# Reason und MP3s bzw. Waves



## KleinerMann (6. Februar 2004)

Ich hätte als kleiner Neuling mal eine Frage zu dem Programm Reason. Hab mir das mal angeschaut und fand es ganz interessant sich damit mal zu beschäftigen. Nun aber meine Frage. Kann dieses Programm auch mit MP3s oder WAVEs umgehen d.h. diese editieren oder sind für eine Bearbeitung zwingend Midi Files erforderlich? Würde mich mal sehr interessieren und ich wäre sehr erfreut über eine Antwort.


----------



## djLalle (18. Februar 2004)

*reason*

Hi, 
mit Mp3 kommt Reason bisher nicht klar.
Mit WAV-Datein ist es aber kompatibel.
Das heißt, du kannst WAV in den Drumcomputer
oder in die Sampler laden.
Öffnen und Bearbeiten wie mit CoolEdit oder WavLab geht natürlich nicht!


----------



## Frumpy (17. März 2004)

Jop bei Waves musst du aber aufpassen das die Sampleraten stimmen.

Wenn Du ein Soundprog hast womit du aiff Dateien Speichern kannst kannst du auch solche nehmen weil die Sampler in Reason ja nur sowas nehmen  aber dort bei den Bitraten aufpassen. (16 Bit solten gehen)

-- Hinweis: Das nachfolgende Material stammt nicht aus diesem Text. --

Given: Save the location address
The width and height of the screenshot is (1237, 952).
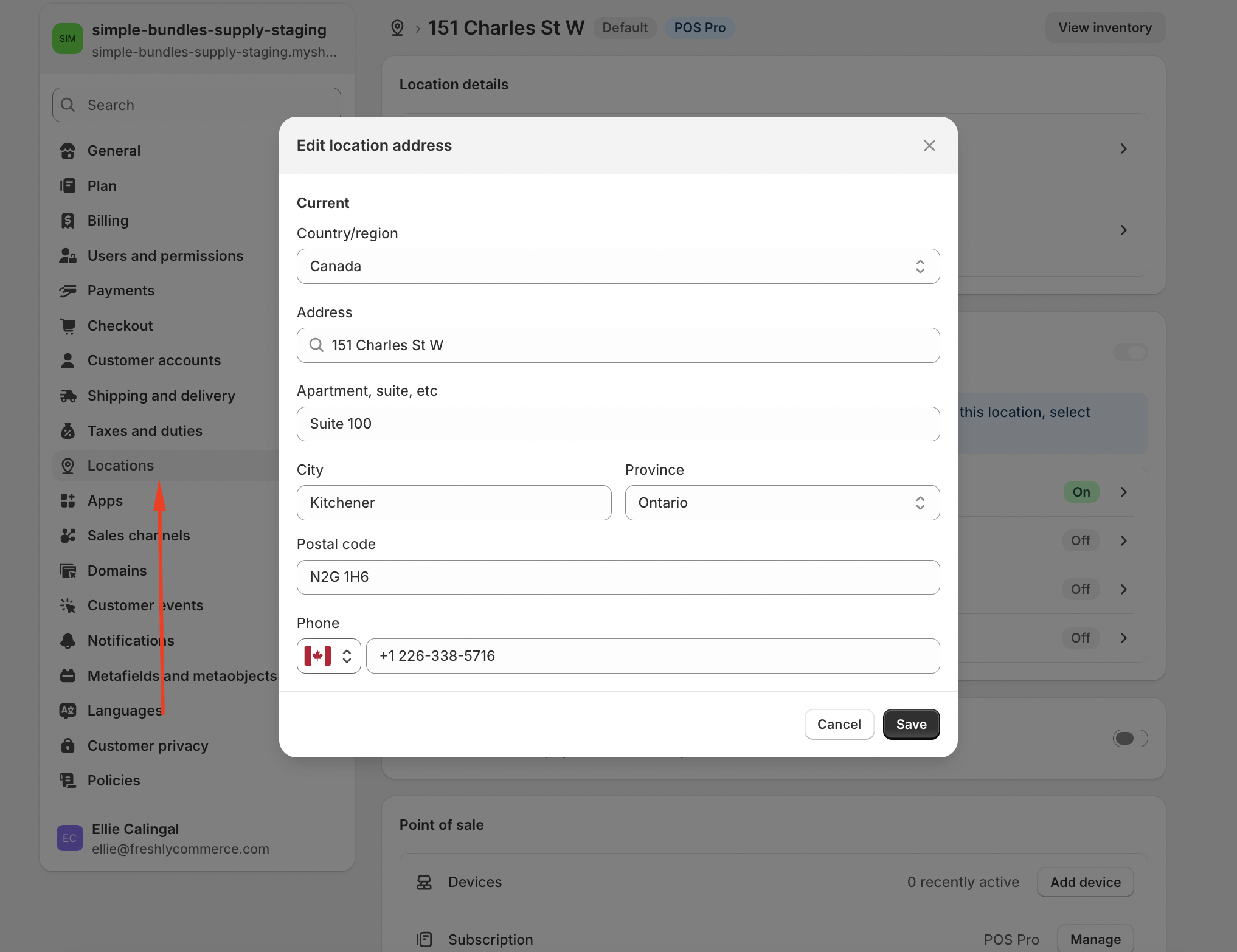Looking at the screenshot, I should (910, 724).
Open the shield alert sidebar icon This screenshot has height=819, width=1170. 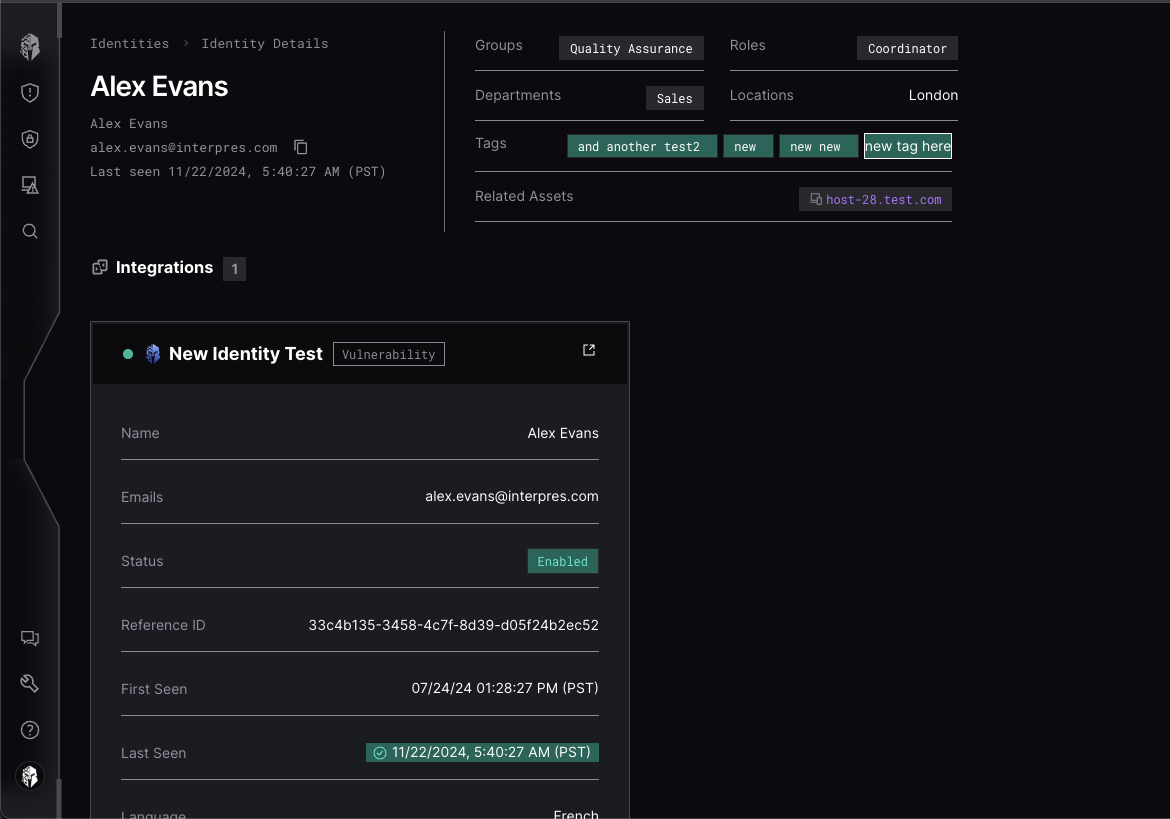point(30,93)
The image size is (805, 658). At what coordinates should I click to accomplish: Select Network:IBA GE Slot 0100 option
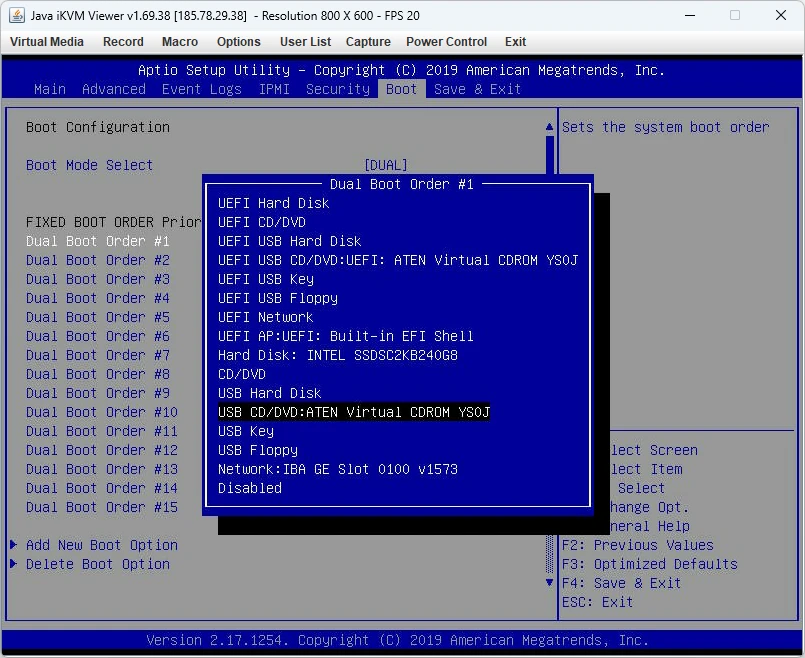(338, 469)
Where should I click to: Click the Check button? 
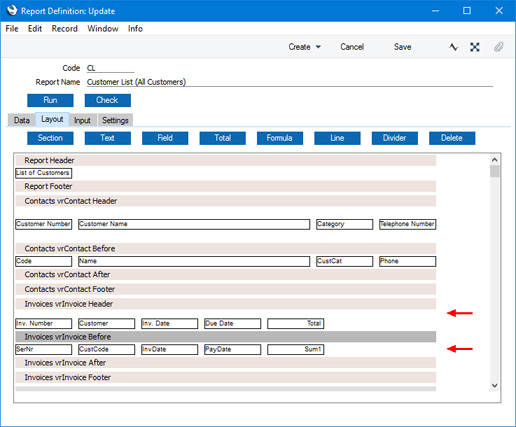pos(107,100)
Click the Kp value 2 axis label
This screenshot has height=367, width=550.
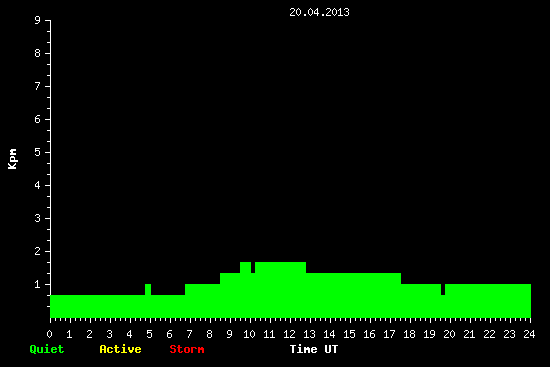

Du kannst aber auch ohne diese Sachen viel machen....

Oder hast du die Soundbänke nicht?

Ich hab zwei Soundbänke randvoll mit Instrumenten Strings und Loops. (Factory und Orchester Soundbank) letztere kam erst mit Reason 2 dazu aber die Factory sollte bei Reason auch schon dabei sein.

MFG Frumpy


----------